Sequestration & Innovation

Over the past two years, there has been a Herculean struggle occurring in Washington wherein those calling for deficit and debt reduction have run headlong into those who wish to ensure that the recovery has time to take hold. This struggle is about to take place once more in December and the battle lines are drawn between partisan boundaries. The stakes are very high.

Let's look for a moment at what Sequestration is:
Under sequestration, an amount of money equal to the difference between the cap set in the Budget Resolution and the amount actually appropriated is "sequestered" by the Treasury and not handed over to the agencies to which it was originally appropriated by Congress. In theory, every agency has the same percentage of its appropriation withheld in order to take back the excessive spending on an "across the board" basis. 
The size of the automatic cut if it occurs will likely be at least $1.2 trillion over a ten year period. Defense spending for 2013 would likely be cut by about $110 billion. Conservative estimates state that every billion dollars spent on defense equates to about 12,000 jobs, thus the defense cuts alone would lead to 1.3 million jobs lost in January sending the unemployment rate back over 10%. The full impact could be as high as two million jobs lost - and all this right when the economy is still struggling and was supposedly the number one concern of most voters in this week's election.

Sequestration will cost jobs, and will greatly impact IT and R&D in the US
It's not just the number of job losses that are troubling though, it's what types of jobs will be lost.
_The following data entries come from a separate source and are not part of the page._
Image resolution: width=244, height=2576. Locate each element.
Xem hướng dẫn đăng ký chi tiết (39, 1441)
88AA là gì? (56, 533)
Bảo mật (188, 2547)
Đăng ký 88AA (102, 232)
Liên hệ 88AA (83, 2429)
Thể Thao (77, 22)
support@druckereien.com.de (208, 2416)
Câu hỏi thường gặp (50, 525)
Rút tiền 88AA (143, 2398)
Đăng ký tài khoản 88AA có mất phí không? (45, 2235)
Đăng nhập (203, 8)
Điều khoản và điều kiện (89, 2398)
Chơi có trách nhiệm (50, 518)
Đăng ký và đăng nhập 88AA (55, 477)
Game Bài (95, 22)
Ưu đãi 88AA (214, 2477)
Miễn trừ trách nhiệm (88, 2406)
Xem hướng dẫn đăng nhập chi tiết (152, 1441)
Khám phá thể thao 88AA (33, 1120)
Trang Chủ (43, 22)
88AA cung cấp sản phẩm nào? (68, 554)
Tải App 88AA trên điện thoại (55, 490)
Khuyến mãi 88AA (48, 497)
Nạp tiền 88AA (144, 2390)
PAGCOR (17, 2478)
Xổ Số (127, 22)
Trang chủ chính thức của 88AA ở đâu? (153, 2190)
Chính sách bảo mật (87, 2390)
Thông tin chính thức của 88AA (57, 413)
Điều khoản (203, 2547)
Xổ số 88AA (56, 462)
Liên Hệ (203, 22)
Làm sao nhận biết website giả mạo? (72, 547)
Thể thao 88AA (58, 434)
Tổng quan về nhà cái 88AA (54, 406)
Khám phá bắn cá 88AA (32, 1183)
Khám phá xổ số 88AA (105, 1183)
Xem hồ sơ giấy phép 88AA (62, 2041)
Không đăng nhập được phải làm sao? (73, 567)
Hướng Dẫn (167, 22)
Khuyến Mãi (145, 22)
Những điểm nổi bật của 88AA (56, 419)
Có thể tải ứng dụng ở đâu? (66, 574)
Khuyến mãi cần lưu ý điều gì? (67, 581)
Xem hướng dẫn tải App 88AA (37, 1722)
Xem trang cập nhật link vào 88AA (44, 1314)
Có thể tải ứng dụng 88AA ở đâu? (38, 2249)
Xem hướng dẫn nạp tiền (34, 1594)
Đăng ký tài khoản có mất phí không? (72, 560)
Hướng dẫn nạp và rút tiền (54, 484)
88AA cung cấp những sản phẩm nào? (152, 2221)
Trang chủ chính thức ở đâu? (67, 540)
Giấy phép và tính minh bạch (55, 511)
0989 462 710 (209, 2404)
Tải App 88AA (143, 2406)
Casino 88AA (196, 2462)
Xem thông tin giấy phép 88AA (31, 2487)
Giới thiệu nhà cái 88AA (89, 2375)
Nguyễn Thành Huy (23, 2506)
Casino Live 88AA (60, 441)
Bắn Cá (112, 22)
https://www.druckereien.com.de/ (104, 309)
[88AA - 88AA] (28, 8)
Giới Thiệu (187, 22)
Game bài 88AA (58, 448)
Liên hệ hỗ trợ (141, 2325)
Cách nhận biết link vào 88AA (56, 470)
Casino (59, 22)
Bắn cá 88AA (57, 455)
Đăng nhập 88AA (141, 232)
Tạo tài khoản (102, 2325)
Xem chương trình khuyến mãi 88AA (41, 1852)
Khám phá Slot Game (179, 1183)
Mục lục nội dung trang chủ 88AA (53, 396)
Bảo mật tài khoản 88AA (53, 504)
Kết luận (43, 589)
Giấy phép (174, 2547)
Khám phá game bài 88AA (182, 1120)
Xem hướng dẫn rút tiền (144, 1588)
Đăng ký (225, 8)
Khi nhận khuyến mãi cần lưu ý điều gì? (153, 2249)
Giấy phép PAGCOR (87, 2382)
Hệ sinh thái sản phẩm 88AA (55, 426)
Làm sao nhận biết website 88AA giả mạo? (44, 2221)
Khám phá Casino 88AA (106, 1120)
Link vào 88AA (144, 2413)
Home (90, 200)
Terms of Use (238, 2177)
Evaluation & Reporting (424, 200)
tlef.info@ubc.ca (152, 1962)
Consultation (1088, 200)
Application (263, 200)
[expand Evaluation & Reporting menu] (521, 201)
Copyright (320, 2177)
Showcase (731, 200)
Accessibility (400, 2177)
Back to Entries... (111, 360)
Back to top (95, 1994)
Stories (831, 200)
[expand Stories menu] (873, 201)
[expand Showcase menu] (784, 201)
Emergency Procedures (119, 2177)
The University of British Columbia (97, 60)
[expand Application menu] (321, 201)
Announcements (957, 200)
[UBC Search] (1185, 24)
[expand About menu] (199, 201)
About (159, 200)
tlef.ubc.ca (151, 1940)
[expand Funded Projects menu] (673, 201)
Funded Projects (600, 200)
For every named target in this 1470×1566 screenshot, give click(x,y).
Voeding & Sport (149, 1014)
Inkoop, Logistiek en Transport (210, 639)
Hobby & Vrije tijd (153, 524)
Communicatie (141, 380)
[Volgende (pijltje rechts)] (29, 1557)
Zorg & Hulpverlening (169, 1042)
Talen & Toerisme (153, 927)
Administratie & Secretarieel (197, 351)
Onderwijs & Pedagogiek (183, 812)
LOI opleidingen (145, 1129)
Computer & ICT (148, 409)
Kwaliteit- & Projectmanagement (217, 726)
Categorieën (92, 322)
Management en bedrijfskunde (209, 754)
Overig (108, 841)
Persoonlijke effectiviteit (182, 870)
Much of the cuts will fall directly on IT and Research and Development budgets. These programs and jobs represent the fundamental backbone of America's innovation infrastructure. Just last year we barely managed to save the SBIR program (Small Business Innovation Research) but Sequestration would likely kill it instantly along with any number of other activities which help give this nation its competitive edge. Our innovation infrastructure is a job creation and business creation machine - one that has put us in the lead and kept us there for decades.

Everyone agrees that the deficit must be paid off and it will be - but only if the economy stays strong - because if it sinks again no amount of budget cutting will make up for the revenue shortfall in a depressed economy and we will find ourselves stuck in multi-dip Recessions. The amount of debt we accumulated after WWII was higher than our current burden and we paid that off, but we did it after the war was won. If we sacrifice this nation's innovation infrastructure to pay off a small part of a larger bill then the ultimate cost will be much higher than we can bear.